For Ms Criswell, the closest comparison is the difference between a “bad bushfire year and a sensible bushfire year”.

“Here in Congo, we don’t have problems with bushfires … but epidemics like Ebola, like Mpox, are a regular situation,” she says.

“Our last outbreak actually just ended in December of 2025.

“But … normally we’re able to rely on the stocks of vaccines to quickly treat the first contact cases. We can’t do that right now.”

A doctor in a lab coat and mask stands next to two military men holding rifles.
Earlier in the outbreak, members of a rebel group stood outside the laboratory responsible for examining suspected Ebola cases.()
staff in high vis lift boxes as a man in a blue shirt watches them
UNICEF staff and airport workers received medical supplies last month as the outbreak was declared an emergency. ()

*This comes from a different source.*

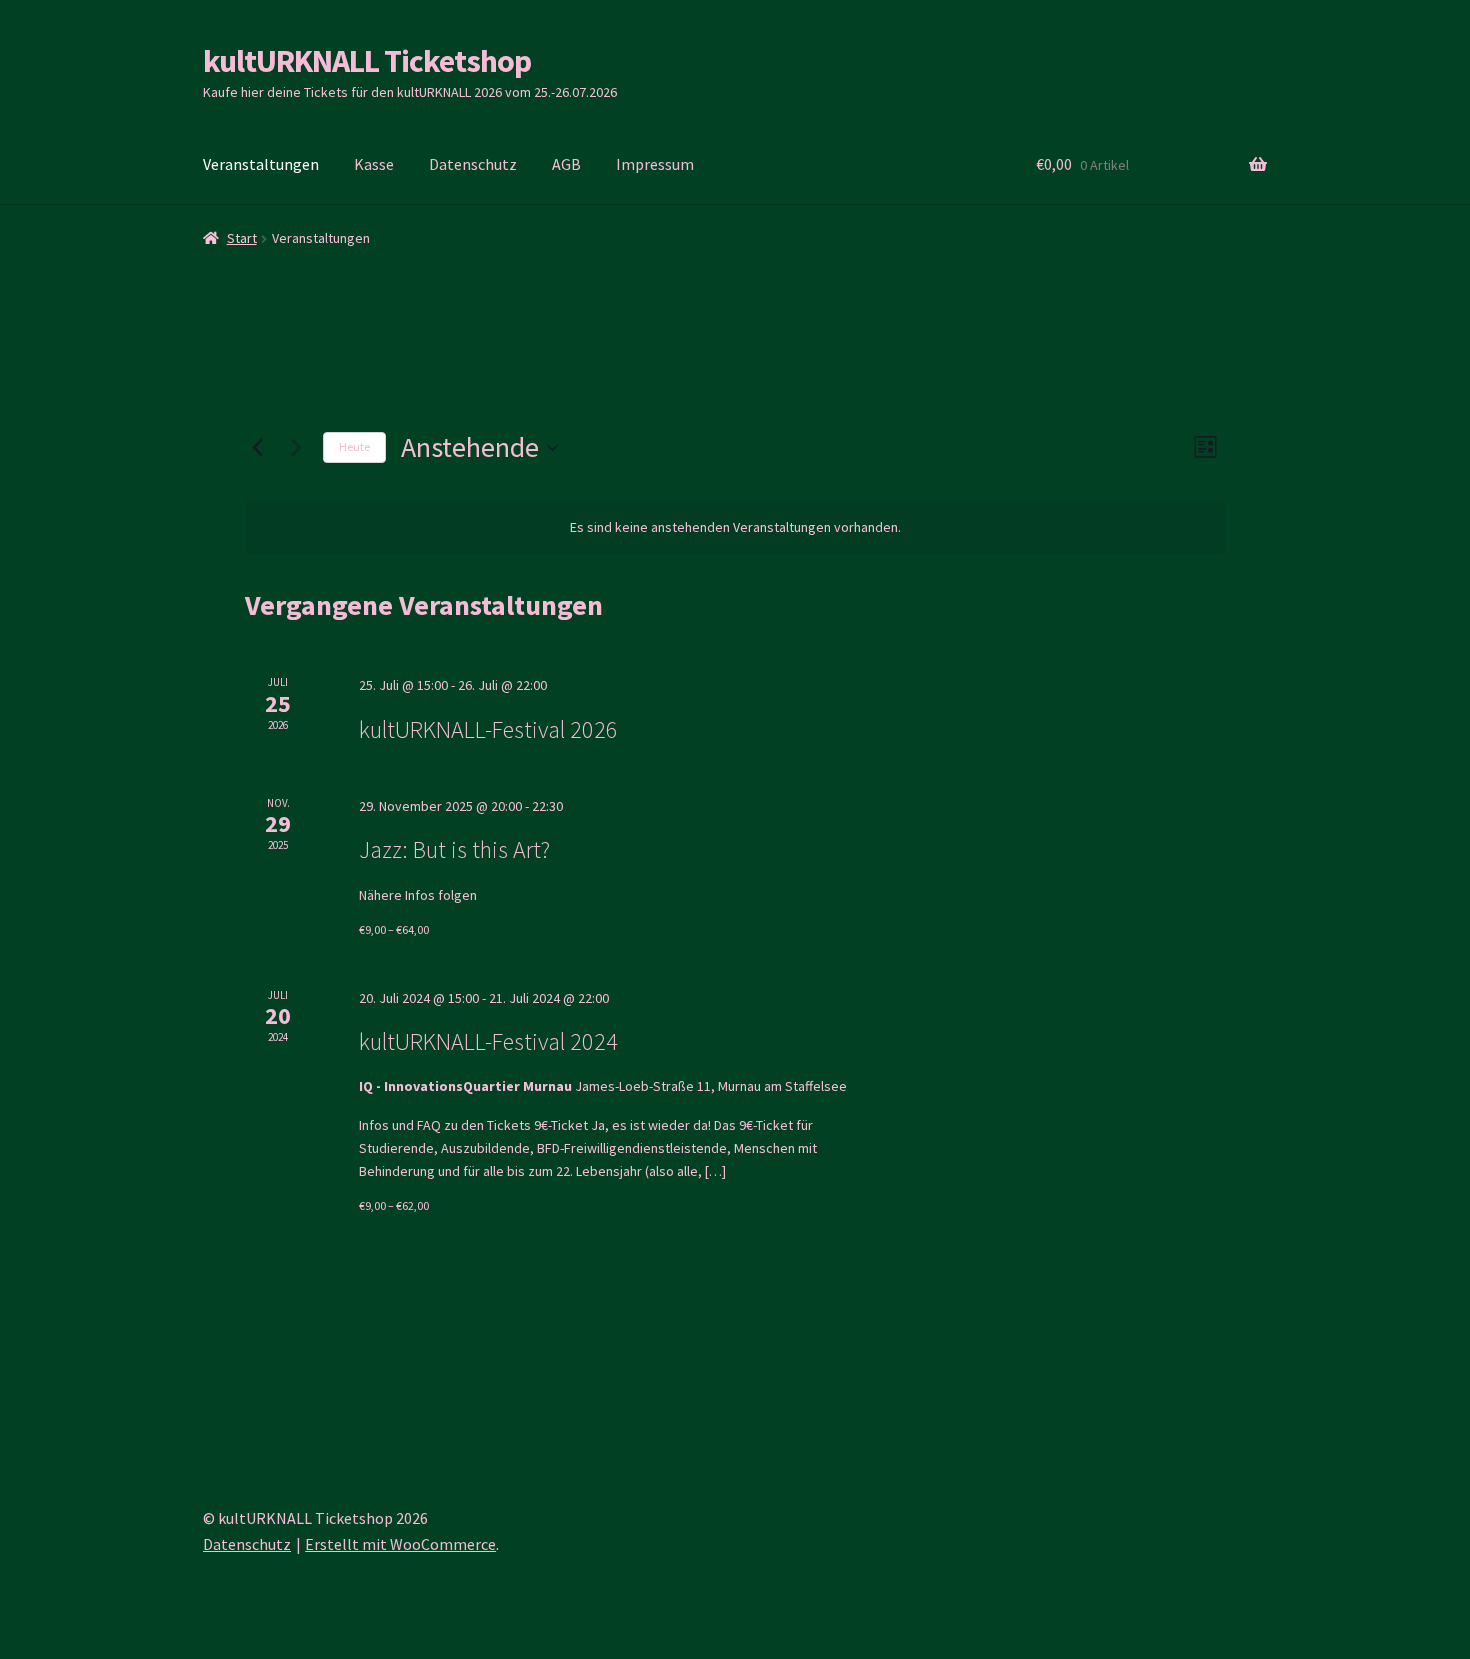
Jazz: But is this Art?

The lack of a vaccine and the outbreak hitting urban and semi-urban areas, along with the ongoing conflict, means this is a bad year.

“We’re not starting from square one,” she says.

“Ebola has been present in Congo my entire life and the life of almost all my colleagues.

“Just like [what] you would all know to do with bushfires … they have the ability, the reflexes to deal with that here.

“And you have some of the world’s top experts on this epidemic form Congo working on this situation right now.”